In the port in Shanghai, the boys are arrested immediately upon landing. They’re accused of being spies. Here they are and they say, we’re scholars, yet they don’t seem to speak almost a word of Chinese and they’re not dressed in the traditional Chinese scholarly garb, they’re dressed in these weird-looking wool suits. They spend about a week in jail, after which they’re sent to, for the most part, a collection of very lowly jobs, you know, scrubbing decks on ships in the navy and things of that nature.
It took them about 10 years, I would say, to really kind of show their true colors and to shine through. But when they did, boy, did they. I don’t think it’s an exaggeration to say they became modern China’s founding fathers. When millennia of imperial rule ended in 1912, and the first-ever republic started, its prime minister was a graduate of the Mission. His foreign minister was a graduate of the Mission. Commander of the Navy, the first man who figured out how to build railroads on a large scale, the founder of Tsinghua University—which until today is considered China’s Harvard—were all graduates of this Mission. And you know, here they are, walking around the Forbidden City, bumping into one another, and saying, in perfect, crisp, New-England-accented English, “That’s alright, old boy, take it easy.”
MJ: Another thing that struck me was how, as much as they were the ones to help usher China into this new era, they were also changed by the China that they returned to. Can you talk about that transformation a little bit?
LL: Well, yeah, I think the fascinating thing about them really is that these boys were never—they were never revolutionaries, you know, in the true sense of the word. They didn’t really want to, you know, turn Beijing into Binghamton. They wanted to bring progress to China, but all of them cared deeply and had very strong respect for traditional classic Chinese values. And learning how to balance these two seemingly unbalanceable values was kind of the quest of their life. For example, one of the boys, after he’d risen through the ranks, became in charge of mining operations. And this [American-educated] boy comes up with a perfect plan, ‘we’re going to mine here, we’re going to mine there,’ et cetera. And the villagers go crazy. They say, well, no, this is very bad feng shui, if you dig the earth, you’re disturbing the souls of the ancestors. He had to find sort of alternative ways, including, by the way, inventing some fantastic machinery for digging in the dark, to kind of appease their sensitivities and sensibilities. So China changed them because I don’t think they ever abandoned their core Confucian beliefs and their core respect for Chinese tradition. They tried to take from the American model what they thought made a lot of sense, which was good government, which was technological progress, which was fundamental values of human liberty and dignity, but at the same time, they were always very, very aware that tradition mattered. They were American-educated, they were all for progress, but they still a lot of respect for the prevailing system.

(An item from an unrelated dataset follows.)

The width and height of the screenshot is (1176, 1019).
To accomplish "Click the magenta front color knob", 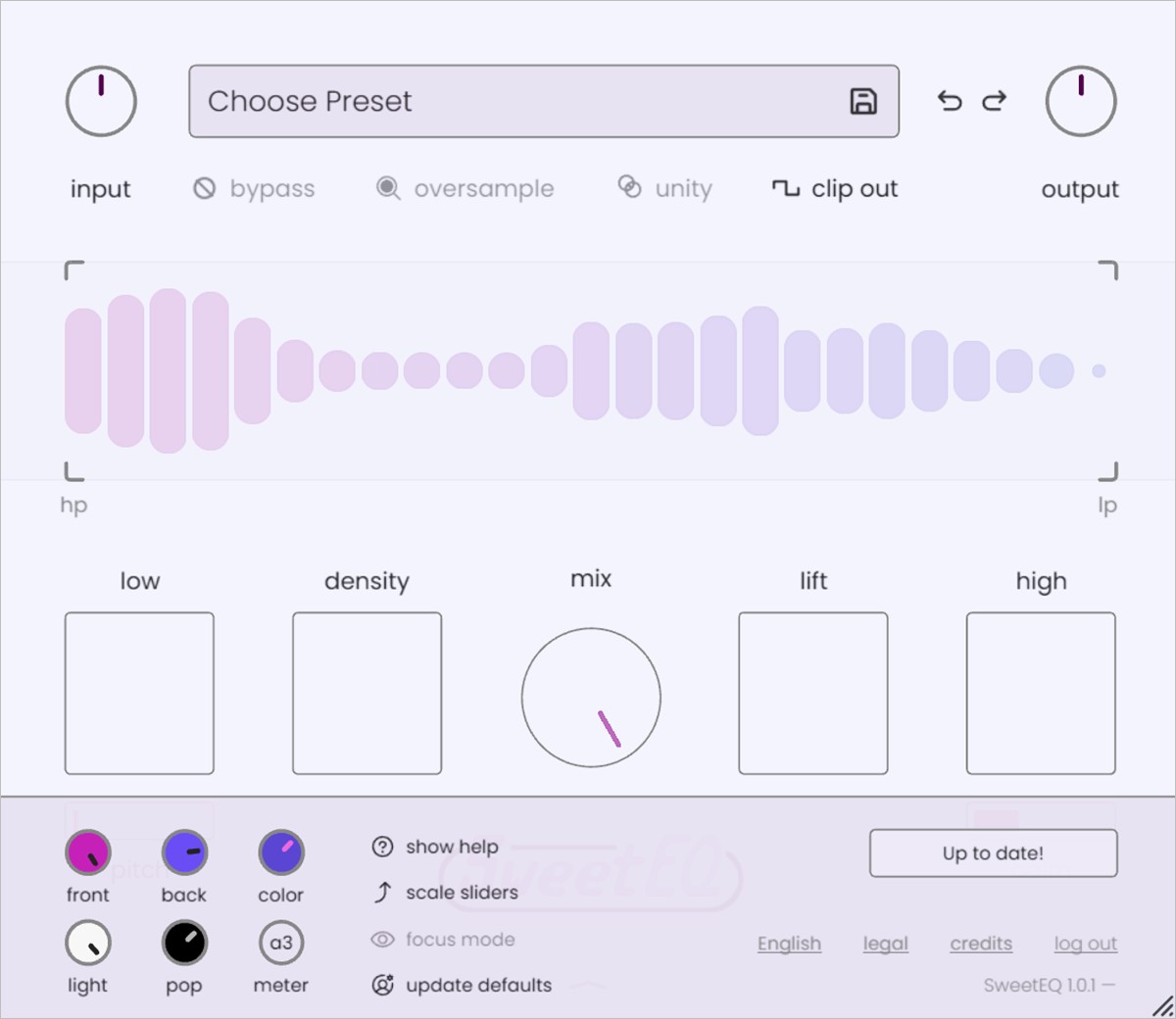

MJ: How is it that the education[al] mission’s story continues today?
LL: Well I think it continues today because even though they—everyone we write about in this book died 70 plus years ago. And yet the lives that they lived, the problems that they faced, are still very much the problems that we, considering [the] Chinese-American relationship today, face. They tried to live in a world in which they balanced progress and tradition, modernity and Confucian values, democracy and a different, more conservative hierarchy. And they didn’t want to live solely in America. And they didn’t want to live solely in conservative China. They wanted both these nations to work together. And today, as was the case 100 years ago, this is an extremely difficult achievement. It is very easy for us to fall into the sort of language of conquest, competition, subjugation, it’s very easy for us to be suspicious, but you know we’re making baby steps. I think [Chinese] President Hu Jintao’s visit to the White House was a tremendously positive step towards really achieving the big dream of the Chinese educational mission, which is a dream to finally have mutual respect and mutual friendship of these two nations. But we have a very long way to go.